In her language and in her poetics, the great names of Western art are present: from the explicit reference to Picasso’s Guernica to the volume of Cézanne’s bodies to the dreamlike atmospheres of Odilon Redon and of the surrealists. But on these sheets and on these fabrics, there is also a flavor of oriental art, the transcendental and airy grace of Byzantine art (the work titled “Dorsin”), the fixedness of the look in Greek icons, the colors of popular Middle-Eastern art. It contains all of this, but at the same time, Zehra Doğan’s art cannot be traced back to any of these languages, any of these artists, any artistic trend, or avant-garde.
Essentially, it is her, with her powerful expressive quality and the pain of her people’s women and cell companions, the ones with whom she says she has “built a great country of goddesses”.

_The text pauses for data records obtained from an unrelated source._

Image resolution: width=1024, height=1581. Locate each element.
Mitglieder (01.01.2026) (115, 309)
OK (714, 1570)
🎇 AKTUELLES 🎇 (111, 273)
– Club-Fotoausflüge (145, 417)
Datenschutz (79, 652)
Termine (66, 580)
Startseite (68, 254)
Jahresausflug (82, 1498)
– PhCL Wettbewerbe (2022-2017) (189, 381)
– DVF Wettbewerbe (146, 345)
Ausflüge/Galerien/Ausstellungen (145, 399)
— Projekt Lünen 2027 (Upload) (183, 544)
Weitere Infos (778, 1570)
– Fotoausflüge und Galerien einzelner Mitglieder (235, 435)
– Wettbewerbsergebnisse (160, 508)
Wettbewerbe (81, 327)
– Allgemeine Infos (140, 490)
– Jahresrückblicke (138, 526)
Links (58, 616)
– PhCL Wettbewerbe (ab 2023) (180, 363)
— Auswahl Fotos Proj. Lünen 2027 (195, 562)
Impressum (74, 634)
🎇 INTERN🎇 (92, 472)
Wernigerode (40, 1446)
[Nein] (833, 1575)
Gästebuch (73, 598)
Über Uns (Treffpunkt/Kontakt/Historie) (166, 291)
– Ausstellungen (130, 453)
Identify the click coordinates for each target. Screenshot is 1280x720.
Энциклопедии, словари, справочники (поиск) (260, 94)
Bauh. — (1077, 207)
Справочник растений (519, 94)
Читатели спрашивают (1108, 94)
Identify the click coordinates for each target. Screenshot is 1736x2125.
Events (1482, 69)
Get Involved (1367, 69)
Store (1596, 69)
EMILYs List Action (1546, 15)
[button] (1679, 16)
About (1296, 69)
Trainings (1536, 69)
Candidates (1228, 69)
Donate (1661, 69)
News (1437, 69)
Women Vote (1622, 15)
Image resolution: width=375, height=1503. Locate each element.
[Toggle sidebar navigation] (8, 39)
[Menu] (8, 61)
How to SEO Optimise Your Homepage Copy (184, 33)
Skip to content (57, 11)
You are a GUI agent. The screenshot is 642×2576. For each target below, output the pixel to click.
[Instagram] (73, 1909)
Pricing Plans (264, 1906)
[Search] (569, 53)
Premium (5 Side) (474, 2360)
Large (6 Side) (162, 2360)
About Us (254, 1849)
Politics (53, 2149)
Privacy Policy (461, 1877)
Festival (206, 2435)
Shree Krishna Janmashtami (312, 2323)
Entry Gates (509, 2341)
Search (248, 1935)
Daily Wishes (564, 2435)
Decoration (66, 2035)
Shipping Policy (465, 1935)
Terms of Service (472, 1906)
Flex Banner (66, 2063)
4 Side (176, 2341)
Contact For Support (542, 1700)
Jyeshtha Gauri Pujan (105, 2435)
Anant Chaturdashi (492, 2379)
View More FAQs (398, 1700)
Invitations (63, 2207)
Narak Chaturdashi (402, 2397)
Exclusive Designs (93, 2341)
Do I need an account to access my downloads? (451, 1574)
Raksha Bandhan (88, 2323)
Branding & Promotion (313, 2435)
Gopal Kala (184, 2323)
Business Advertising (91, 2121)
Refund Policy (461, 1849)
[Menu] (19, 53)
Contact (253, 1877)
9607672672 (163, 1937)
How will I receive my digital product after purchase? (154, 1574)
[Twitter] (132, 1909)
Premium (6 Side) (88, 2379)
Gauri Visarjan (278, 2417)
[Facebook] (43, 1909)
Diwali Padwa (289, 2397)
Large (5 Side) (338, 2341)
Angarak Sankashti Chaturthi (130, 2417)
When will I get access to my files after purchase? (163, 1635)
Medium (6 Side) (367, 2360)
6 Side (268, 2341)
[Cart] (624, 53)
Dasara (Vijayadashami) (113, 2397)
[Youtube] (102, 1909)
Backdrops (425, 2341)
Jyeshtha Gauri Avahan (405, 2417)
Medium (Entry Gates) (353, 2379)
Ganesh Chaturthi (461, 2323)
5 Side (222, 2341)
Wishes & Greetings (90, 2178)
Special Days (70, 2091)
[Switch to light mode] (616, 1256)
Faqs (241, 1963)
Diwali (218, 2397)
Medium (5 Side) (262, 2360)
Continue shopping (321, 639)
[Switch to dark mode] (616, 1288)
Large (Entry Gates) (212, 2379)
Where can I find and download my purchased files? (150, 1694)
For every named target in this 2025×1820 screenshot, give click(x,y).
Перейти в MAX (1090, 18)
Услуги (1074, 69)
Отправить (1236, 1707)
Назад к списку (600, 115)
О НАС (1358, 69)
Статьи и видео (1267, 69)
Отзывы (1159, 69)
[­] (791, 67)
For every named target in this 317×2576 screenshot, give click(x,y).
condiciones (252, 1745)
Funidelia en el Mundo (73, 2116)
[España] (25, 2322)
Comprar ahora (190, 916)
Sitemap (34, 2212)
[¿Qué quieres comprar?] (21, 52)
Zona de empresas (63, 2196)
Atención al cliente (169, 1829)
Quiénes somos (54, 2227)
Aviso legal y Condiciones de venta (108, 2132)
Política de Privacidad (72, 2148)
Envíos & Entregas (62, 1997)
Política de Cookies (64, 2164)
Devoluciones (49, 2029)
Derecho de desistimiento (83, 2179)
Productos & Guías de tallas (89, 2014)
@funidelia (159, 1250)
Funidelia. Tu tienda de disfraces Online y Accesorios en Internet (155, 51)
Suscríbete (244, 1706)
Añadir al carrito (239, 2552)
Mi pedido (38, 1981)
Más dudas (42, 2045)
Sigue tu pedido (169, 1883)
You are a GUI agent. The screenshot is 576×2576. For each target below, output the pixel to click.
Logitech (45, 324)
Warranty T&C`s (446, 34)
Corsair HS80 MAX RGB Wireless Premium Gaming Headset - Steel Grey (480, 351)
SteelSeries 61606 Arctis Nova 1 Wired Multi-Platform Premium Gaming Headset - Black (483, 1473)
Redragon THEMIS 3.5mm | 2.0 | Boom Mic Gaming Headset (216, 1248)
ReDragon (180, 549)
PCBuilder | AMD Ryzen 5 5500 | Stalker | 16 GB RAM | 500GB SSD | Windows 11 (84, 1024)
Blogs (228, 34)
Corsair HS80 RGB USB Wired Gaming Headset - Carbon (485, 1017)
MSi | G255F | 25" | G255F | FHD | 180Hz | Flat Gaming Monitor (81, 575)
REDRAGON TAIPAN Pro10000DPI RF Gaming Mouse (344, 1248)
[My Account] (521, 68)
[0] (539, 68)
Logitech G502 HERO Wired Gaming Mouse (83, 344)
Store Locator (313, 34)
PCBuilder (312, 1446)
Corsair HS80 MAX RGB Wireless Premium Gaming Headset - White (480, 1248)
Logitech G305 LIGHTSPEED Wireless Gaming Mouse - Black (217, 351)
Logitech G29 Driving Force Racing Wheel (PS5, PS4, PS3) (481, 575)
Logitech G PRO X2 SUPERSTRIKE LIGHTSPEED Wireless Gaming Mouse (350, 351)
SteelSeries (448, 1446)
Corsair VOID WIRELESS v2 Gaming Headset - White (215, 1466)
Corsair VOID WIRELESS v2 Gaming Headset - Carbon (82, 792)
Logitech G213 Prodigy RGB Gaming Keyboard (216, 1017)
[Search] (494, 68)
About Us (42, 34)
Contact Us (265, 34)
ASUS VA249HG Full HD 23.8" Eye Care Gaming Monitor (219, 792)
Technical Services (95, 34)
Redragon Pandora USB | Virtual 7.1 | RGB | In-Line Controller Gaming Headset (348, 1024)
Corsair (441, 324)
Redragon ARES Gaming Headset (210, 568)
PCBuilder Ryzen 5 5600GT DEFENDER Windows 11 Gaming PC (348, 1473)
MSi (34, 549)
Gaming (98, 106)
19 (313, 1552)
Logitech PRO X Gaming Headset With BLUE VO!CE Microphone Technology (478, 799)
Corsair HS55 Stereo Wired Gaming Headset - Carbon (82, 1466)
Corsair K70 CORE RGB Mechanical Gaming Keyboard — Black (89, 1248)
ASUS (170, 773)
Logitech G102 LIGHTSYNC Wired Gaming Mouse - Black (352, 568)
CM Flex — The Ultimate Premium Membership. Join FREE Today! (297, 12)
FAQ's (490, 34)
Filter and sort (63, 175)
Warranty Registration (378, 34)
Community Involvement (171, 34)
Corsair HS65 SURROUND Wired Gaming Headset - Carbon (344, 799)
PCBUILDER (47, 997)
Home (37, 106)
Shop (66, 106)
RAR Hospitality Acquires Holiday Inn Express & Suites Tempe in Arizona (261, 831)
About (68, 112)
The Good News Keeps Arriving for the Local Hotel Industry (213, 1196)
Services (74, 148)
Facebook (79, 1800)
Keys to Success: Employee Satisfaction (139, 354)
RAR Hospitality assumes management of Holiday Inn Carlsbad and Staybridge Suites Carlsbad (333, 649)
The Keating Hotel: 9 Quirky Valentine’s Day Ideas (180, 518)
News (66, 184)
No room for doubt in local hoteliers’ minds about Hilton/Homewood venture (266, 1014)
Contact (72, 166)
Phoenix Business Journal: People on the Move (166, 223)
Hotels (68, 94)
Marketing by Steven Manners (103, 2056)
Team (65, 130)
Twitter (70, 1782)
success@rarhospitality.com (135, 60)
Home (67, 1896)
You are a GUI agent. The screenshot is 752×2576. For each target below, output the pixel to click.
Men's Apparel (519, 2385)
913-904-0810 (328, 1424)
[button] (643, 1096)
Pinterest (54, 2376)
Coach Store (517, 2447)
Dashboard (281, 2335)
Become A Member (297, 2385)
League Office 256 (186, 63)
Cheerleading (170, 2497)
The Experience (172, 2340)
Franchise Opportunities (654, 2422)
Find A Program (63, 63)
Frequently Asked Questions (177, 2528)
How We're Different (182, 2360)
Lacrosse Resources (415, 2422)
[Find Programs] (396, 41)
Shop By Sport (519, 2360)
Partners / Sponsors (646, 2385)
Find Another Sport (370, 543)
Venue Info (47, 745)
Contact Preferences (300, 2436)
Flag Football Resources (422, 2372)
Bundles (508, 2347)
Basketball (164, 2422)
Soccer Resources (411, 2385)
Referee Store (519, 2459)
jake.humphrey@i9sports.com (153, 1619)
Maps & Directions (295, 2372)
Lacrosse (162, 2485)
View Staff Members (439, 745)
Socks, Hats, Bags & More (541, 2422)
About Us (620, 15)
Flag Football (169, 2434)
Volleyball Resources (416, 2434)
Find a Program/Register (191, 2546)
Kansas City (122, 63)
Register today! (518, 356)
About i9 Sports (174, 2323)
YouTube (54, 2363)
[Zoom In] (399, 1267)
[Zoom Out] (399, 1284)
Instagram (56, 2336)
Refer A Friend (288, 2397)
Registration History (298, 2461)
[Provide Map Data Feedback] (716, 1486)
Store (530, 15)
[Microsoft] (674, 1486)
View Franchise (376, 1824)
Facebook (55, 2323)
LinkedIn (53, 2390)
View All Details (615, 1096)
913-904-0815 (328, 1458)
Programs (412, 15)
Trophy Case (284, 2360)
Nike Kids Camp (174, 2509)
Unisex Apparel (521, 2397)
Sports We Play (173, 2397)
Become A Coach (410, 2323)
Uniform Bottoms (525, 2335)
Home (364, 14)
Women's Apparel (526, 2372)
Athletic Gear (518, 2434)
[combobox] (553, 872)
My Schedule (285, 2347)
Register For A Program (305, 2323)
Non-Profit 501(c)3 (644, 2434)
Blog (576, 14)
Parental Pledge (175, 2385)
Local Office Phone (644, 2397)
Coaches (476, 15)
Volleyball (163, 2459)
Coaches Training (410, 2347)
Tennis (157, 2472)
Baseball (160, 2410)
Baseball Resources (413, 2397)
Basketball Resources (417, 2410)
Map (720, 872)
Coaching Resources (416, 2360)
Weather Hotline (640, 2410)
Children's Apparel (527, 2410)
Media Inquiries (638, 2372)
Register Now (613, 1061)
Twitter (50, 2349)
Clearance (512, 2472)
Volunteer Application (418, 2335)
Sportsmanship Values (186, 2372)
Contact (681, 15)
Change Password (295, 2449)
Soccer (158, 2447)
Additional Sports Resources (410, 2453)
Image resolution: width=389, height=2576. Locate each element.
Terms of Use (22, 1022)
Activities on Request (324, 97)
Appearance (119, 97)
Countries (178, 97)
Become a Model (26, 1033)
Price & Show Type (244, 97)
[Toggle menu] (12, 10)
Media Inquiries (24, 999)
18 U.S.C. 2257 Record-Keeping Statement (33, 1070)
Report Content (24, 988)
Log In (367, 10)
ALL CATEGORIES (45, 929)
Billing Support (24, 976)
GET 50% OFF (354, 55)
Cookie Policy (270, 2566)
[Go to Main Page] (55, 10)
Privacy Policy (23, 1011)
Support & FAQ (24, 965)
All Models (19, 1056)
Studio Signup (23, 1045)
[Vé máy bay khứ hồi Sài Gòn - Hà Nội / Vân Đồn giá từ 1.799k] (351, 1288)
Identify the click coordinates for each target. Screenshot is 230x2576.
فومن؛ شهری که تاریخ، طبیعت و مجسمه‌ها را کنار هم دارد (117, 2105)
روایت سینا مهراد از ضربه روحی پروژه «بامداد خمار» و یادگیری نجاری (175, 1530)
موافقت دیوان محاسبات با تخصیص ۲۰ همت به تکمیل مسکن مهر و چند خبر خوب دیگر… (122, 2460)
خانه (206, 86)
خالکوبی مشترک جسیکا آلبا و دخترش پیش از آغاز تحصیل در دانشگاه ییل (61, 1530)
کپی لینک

Zehra Doğan is now free. She is temporarily living in London, has exhibited at the Tate Modern and also in Italy (at the Santa Giulia Museum in Brescia, until March 6). She is free but her people are still in chains.
Let us consider it a duty to tell her story, through her works and through her universal language denouncing patriarchal oppression in all parts of the world, art that speaks to the Kurdish people as to all other oppressed people. If we know finer days, it will also depend on the resistance of women such as Zehra.
Post scriptum – A few hundred steps away from Zehra Doğan’s brave exhibition at Santa Giulia Museum, organized by Elettra Stramboulis, Brescia is hosting another exhibition “dedicated” (as its curators say) to “women in the history of art”. The exhibition consists solely of works by men. Women consist of nothing other than defenseless objects of this art. If you go to Brescia, visit the Zehra Doğan exhibition and consider it as the only one celebrating women’s art. In comparison, the other exhibition is deserted because, no matter how lovely the works of these painters may be, we really have had enough of critics, exhibitors and curators who claim to ignore – save for annulling exhibitions, museums and books – the many women painters who, throughout history, have created extraordinary works. Unjust victims of a collective displacement it is more than time to denounce and vanquish.